Had she come to the right place? She would find out soon enough.
MARY: You’re making me sound like the heroine of a popular novel. That’s not at all what I was thinking at the time.
BEATRICE: What were you thinking, then?
MARY: How much it would cost to buy new boots. If I was going to be walking around London, I would need a stouter pair, and wasn’t sure if I could afford it. That’s what I was distracted by, if you really want to know. The state of my footwear.
Mary, who was not thinking about the price of boots because that is so boring, shut her umbrella, awkwardly because she was carrying the portfolio Mr. Guest had given her under one arm. She stood waiting while the rings reverberated, trying to brush mud off the hem of her dress and wishing she could have worn a walking suit—but she could not afford one in black. Not that it was much use; she would get just as muddy on the way home. As though to reinforce the point, a cart rumbled by, its wheels running through a puddle and sending up an arc of muddy water that narrowly missed her.
For a moment, she wished she weren’t a lady, so she could swear at the driver.
MARY: Well that, at least, is accurate!
Why wasn’t anyone answering the bell?

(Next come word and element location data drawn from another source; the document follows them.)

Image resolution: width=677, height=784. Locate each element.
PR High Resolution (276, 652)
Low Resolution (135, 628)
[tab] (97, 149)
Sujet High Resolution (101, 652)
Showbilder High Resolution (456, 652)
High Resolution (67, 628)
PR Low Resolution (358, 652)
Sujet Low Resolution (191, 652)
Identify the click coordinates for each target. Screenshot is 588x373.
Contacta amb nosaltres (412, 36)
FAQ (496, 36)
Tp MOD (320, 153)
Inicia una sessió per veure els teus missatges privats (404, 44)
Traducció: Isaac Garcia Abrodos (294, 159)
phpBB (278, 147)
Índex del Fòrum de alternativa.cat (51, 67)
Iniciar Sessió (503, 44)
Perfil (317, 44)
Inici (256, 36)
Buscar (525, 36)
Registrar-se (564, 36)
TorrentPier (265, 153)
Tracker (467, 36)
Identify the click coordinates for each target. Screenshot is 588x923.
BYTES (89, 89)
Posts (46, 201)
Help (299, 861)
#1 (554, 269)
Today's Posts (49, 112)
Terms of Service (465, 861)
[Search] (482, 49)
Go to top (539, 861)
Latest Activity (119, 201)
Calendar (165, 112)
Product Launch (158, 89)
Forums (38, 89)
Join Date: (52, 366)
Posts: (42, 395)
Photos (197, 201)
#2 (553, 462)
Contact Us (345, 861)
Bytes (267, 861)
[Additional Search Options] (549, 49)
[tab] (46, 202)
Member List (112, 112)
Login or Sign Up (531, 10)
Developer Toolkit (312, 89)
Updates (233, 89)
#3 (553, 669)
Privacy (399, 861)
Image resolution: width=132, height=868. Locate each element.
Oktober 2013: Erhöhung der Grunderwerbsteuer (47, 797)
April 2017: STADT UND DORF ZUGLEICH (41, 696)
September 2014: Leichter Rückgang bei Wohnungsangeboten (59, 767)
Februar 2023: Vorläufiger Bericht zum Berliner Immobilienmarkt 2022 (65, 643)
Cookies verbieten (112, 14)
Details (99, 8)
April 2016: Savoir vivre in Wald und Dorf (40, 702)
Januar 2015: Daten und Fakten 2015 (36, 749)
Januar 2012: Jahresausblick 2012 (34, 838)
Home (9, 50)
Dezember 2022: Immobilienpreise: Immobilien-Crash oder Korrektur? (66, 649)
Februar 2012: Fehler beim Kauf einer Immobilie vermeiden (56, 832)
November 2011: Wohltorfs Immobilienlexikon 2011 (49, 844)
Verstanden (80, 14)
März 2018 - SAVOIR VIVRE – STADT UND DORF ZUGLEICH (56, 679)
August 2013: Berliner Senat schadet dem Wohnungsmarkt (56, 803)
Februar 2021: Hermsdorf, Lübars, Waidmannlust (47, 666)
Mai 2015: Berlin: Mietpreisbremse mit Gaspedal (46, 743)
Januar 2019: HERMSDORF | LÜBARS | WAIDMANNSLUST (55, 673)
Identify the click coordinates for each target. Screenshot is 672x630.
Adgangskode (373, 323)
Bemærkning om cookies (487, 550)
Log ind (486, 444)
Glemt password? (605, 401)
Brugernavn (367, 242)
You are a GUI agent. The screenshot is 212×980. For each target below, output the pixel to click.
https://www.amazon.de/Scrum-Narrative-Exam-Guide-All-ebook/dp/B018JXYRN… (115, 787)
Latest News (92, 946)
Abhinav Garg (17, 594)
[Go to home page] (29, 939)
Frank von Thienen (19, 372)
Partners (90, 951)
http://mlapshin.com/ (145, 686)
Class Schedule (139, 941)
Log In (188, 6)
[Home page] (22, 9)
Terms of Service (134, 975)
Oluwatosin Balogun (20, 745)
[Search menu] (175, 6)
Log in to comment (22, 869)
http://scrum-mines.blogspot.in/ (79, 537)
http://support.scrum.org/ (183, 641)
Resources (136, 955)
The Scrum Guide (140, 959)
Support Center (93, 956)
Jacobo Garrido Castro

She rang again.
“I’m so sorry, miss.” The woman who opened the door had gray hair under an old-fashioned mobcap and had evidently been dusting. She still held the ostrich duster in one hand. “I was all the way up on the third floor. My hearing isn’t what it used to be, and the first time you rang, I thought I was just imagining it. And then you rang again . . .”
“I’m here to see Mr. Holmes,” said Mary. “I’m afraid I don’t have an appointment, but it’s important that I see him. Is he available?”